Memory-bound workloads behave differently with PCIe between GPUs. The Spark has 128 GB of unified memory and zero PCIe between CPU and GPU; a cloud H100 has 80 GB per GPU with PCIe 5 between them. KV cache-heavy or very-long-sequence workloads can hit memory-traffic patterns the Spark cannot reproduce. The defense is the same as for FP8: budget one cloud-side day to confirm that the Spark-measured throughput shape transfers under the cloud’s memory topology.

The agent loop’s 60-step filter is not exhaustive. Even with Phase 2’s 1,000-step stress test, the longest a candidate runs before the cloud commit is roughly 1/100th of its eventual cloud schedule. Some failure modes — gradient instabilities from particular LR-schedule + batch-size interactions, late-onset loss spikes from data ordering — only manifest at scale. The Spark filter cuts the wrong-pick rate; it does not eliminate it. The expected-savings math in the arithmetic table assumes a 50% post-filter wrong-pick rate, which is conservative; in practice with both Phase 1 and Phase 2 running cleanly you can expect closer to 10–20%. That makes the savings math even more lopsided.

What this unlocks

Three concrete things the reader can do this week with what’s in this article.

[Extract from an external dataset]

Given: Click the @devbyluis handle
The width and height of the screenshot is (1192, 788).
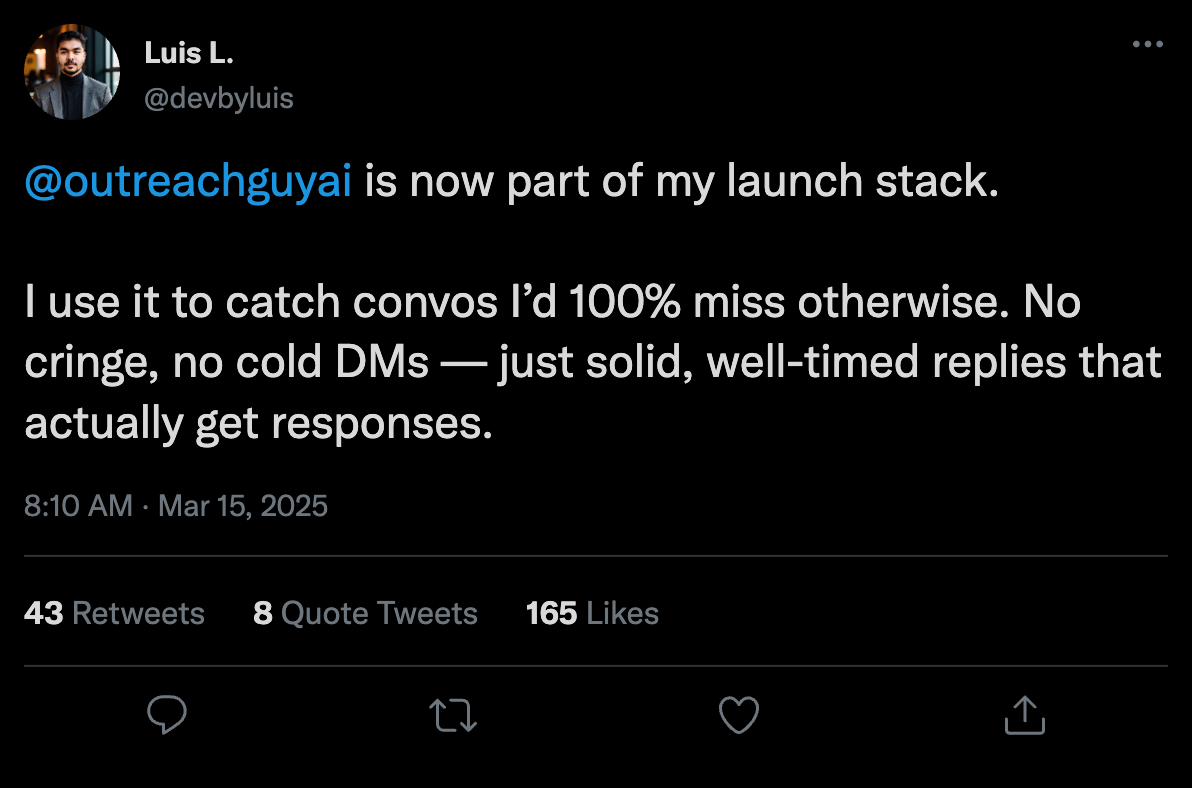Looking at the screenshot, I should 218,97.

Run a real recipe-lab session for a cloud booking you’ve been postponing. If you have a planned pretrain on the calendar but haven’t decided what architecture to commit to, copy evidence/recipe_lab_template.py into the autoresearch agent loop’s evidence directory, point its ProxyMenu at your target shape, and let it run overnight. The next morning you have a trajectory.jsonl to take to the cloud-vendor billing portal — and a defensible story about why this architecture is the one to fund.

Compute your own break-even number for the Spark as a recipe lab. Re-run cost_arithmetic.py with your actual cloud rates, your actual planned campaign size, and your honest estimate of your wrong-pick rate without the filter. The ratio of expected savings to Spark cost is rarely below 100× and often over 1,000×. Once you have that number for your specific situation, the Spark stops being “the small machine on the desk” and starts being “the line item in the AI infrastructure budget that pays for itself in one campaign.”

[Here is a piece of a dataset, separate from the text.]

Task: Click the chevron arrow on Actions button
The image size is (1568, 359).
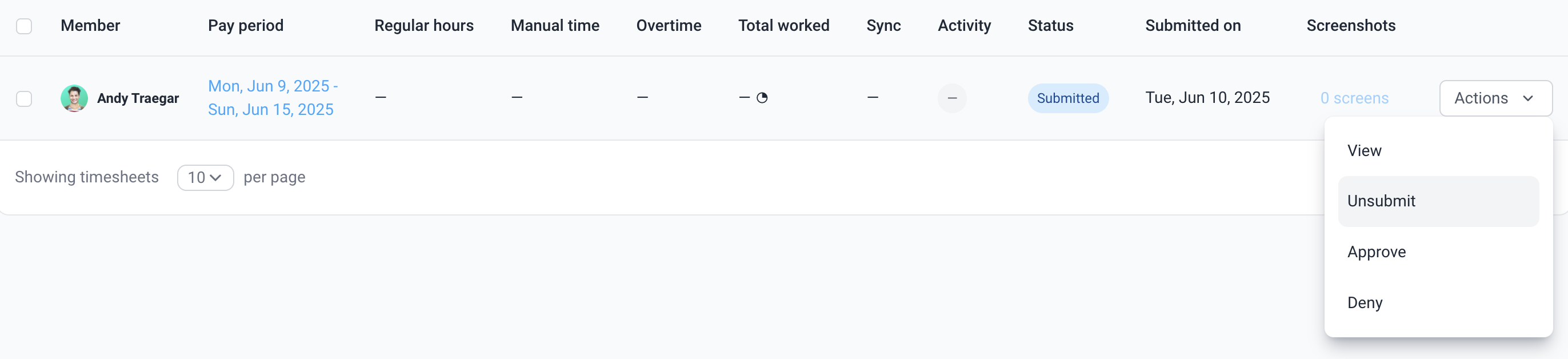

Treat the trajectory log as a portable artifact across campaigns. A trajectory.jsonl from one campaign — even a campaign you never ran on the cloud — is calibration data for the next one. The agent loop in autoresearch reads its own history when proposing candidates; over multiple campaigns the proposer learns which knobs predict which gains. The first recipe-lab session you run is the most expensive (it has to discover everything from scratch). The fifth is essentially free (the proposer already knows what to try). This is the per-Spark, per-builder version of what the Llama-class scaling-laws papers did at company scale — and it is exactly the kind of thing the guardrails for code generation exist to keep honest as the trajectory grows across many sessions.

State of the apps — as of this article

The Looking Beyond Spark thread is now three articles long: the 100B Nemotron sizing piece (the first in the series), the layman recap of the autoresearch loop and its 4-tier training roadmap, and this one. All three follow the same pattern — work the cloud-side arithmetic on the Spark, present the math as the artifact, and treat the cloud spend as a downstream consequence of an upstream decision. The other three arcs are unchanged: Second Brain has its four pieces, the LLM Wiki arc remains unstarted, and the Autoresearch arc sits at five published pieces (NeMo Framework, the baseline training loop, the Curator data-prep envelope, the agent loop, the guardrails, and the layman recap) with four to go.

The Spark is now wearing a third hat in this blog. First it was an inference rig. Then it was a training rig. With this article it is also a recipe lab — the small machine on the desk that decides what the big machines in the cloud get to do. That is, it turns out, the most expensive role you can possibly assign to a $5,000 box, because the cost being measured is not the box’s electricity but the cloud booking it gates. The Spark on the desk pays for itself on the first prevented wrong-pick. After that, every Spark dollar is making the cloud bill smaller.